Sentinel Lymph Node Mapping Significantly Reduces Colorectal Cancer Recurrence

By Richard Hyer
Medscape Medical News

October 10, 2006 (Chicago) — Sentinel lymph node mapping is not commonly used to stage colorectal cancer, but perhaps it should be, according to a poster study presented at the American College of Surgeons 92nd Annual Clinical Congress.

In this multi-institutional clinical trial of more than 1000 patients, disease recurrence was seen in 2.8% of patients whose surgery followed sentinel lymph node mapping compared with 23.5% of patients in the conventional surgery group.

Routine pathological examination following conventional surgery has been found to understage nodal metastases by up to 20% in cases of colorectal cancer, the study noted.

In this study, the researchers selected 1051 patients with resectable primary colorectal cancer (median age, 71 years) and divided them into 2 groups. Selection criteria were not described. One group of 582 patients underwent standardized sentinel lymph node mapping (SLNM) and ultrastaging of the sentinel lymph nodes. A second group of 469 patients underwent conventional surgery. Four surgeons at 3 institutions performed the SLNM using similar techniques.

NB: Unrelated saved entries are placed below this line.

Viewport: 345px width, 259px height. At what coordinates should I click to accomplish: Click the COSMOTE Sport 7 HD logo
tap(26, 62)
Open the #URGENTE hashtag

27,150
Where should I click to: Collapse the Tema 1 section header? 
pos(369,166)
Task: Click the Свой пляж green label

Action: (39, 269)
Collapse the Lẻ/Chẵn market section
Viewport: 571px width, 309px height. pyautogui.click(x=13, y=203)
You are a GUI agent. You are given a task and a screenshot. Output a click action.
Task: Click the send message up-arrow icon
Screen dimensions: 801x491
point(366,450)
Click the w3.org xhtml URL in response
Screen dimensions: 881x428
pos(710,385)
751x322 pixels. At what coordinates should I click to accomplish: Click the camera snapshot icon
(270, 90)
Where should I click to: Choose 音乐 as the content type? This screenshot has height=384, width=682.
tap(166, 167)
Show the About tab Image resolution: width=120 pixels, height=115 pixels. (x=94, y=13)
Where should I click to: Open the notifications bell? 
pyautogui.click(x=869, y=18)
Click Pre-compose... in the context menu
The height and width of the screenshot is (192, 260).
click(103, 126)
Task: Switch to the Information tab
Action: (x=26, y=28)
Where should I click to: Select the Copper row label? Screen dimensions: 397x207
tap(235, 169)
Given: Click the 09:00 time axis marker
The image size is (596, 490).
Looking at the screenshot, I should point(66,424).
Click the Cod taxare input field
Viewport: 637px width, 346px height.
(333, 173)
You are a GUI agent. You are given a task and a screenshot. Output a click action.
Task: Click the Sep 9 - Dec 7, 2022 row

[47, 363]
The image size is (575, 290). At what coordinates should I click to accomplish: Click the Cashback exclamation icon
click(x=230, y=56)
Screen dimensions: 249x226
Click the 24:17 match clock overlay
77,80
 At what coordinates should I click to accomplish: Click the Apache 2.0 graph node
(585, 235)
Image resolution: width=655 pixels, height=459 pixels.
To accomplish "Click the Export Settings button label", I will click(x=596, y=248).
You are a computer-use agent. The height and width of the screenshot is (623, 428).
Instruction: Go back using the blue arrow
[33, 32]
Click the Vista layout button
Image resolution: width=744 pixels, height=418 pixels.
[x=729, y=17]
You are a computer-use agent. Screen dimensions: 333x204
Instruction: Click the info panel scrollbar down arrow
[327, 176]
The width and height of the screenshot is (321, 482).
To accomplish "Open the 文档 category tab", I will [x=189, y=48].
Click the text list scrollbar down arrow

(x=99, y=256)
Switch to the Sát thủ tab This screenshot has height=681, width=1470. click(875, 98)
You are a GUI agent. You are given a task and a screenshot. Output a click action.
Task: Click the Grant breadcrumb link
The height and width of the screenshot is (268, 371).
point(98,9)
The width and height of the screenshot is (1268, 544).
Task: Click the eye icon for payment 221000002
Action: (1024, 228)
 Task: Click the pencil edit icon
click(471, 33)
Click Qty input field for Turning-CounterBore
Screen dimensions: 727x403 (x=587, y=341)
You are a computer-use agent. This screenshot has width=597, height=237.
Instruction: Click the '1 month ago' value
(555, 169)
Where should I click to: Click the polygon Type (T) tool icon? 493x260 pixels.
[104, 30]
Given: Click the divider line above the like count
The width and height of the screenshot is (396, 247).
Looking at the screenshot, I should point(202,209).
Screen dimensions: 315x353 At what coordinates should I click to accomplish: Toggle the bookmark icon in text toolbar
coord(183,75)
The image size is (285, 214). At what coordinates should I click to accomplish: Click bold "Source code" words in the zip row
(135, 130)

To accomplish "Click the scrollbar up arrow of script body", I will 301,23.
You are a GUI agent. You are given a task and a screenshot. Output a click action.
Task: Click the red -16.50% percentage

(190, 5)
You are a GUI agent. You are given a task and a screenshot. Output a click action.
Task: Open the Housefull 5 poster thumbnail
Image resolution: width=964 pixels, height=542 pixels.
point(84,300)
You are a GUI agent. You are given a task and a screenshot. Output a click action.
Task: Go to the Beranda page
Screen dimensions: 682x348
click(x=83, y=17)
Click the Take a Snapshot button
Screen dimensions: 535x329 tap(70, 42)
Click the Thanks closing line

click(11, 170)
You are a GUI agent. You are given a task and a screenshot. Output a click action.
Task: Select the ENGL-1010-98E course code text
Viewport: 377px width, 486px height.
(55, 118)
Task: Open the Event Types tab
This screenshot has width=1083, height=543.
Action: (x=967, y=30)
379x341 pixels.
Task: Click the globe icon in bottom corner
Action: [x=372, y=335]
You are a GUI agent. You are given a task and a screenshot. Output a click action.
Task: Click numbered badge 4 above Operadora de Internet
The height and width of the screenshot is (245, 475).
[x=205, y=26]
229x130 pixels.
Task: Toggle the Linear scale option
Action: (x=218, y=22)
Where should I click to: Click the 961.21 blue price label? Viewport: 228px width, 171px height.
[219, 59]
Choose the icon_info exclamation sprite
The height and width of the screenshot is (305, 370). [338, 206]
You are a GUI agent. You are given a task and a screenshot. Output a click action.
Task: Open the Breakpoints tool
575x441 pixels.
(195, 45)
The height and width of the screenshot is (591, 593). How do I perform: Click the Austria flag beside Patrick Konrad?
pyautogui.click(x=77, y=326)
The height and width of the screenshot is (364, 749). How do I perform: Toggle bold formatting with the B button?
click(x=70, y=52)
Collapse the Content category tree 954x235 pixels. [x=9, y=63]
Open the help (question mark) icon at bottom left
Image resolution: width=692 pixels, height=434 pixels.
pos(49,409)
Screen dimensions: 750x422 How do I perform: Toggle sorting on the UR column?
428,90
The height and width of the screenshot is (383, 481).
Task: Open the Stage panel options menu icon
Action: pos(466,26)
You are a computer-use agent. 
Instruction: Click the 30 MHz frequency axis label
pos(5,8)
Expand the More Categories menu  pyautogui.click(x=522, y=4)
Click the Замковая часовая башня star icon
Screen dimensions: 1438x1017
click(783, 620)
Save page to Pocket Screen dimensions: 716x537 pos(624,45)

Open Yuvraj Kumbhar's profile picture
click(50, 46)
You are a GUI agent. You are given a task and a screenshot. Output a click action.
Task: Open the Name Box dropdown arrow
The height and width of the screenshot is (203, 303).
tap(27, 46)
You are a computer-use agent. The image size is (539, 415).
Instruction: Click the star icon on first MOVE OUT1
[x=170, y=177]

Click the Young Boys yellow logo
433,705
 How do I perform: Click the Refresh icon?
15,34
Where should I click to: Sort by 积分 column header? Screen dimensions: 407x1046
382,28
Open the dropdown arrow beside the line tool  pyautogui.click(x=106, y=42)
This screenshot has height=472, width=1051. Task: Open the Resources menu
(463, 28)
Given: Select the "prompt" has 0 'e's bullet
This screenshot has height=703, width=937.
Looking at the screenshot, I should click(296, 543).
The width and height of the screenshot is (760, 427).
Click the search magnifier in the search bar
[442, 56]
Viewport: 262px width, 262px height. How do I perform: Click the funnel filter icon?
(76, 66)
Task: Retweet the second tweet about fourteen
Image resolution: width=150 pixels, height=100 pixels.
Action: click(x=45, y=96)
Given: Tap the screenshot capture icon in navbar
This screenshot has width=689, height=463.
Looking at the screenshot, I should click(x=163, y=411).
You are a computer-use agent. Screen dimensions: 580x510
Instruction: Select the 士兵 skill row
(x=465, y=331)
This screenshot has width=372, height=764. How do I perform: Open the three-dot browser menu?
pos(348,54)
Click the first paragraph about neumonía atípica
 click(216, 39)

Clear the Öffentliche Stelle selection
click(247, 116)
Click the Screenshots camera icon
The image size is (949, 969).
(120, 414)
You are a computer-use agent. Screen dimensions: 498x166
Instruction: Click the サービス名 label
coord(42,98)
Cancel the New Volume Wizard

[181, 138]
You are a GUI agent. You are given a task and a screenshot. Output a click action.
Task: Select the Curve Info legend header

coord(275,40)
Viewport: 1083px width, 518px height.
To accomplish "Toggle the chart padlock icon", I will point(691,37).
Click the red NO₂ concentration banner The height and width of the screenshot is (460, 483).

The SLNM was successful in 98.1% of patients, according to the study, mapping sentinel nodes in 571 of the group's 582 patients. Nodal metastases were found in 49.5% of these patients compared with 35.1% in the conventional surgery group (P < .0001).

According to lead author Sukamal Saha, MD, director of surgery at McLaren Regional Medical Center in Flint, Michigan, the study proves that there are patients with cancer in the lymph node that is not being found by pathologists.

"That is the whole purpose of this study," Dr. Saha told Medscape. "To aid the pathologist to find that small lymph node where cancer has already gone, but they can't find it because nobody knows where to look."

Among other calculations, the study determined recurrence rates for a subset of patients with colon cancer at a minimum follow-up of 12 months (mean follow-up, 56 months). Exclusion criteria for this subset included Tis/To tumors and distant metastatic disease at time of diagnosis. Patients in this subset had tumors staged T1 to T4. There were 177 patients in the SLNM group and 149 patients in the conventional group. A further subset of node-negative patients in all T stages included 107 patients from the SLNM group and 98 patients from the conventional surgery group. Of these subgroups, there were 3 recurrences (2.8%) in the SLNM group vs 23 recurrences (23.5%) in the conventional surgery group.

Dr. Saha and colleagues found SLNM both accurate and feasible for staging colorectal cancer, and they note that it upstaged more patients with colorectal cancer than did conventional surgery. The upstaged patients received more chemotherapy, which in turn explained the decreased recurrence rates. In addition, "extended mesenteric resection in some patients undergoing SLNM may have contributed to decreased local and/or regional recurrences compared to Group B (i.e., conventional surgery) patients," according to the authors.

"Their numbers aren't huge, but they're pretty good," Max Savin, MD, a surgeon in private practice in Escondido, California, told Medscape in an interview for independent comment. "They might make me want to do this."

When asked whether that would represent a substantial change in his clinical practice, Dr. Savin said it would not. "You'd have to do the sentinel node localization," Dr. Savin said. "We're not doing that routinely where I am, but it looks like it might be useful."

The study from McLaren Regional Medical Center had no commercial sponsors.

ACS 92nd Annual Clinical Congress: Poster SE-161. Presented Monday, October 9, 2006.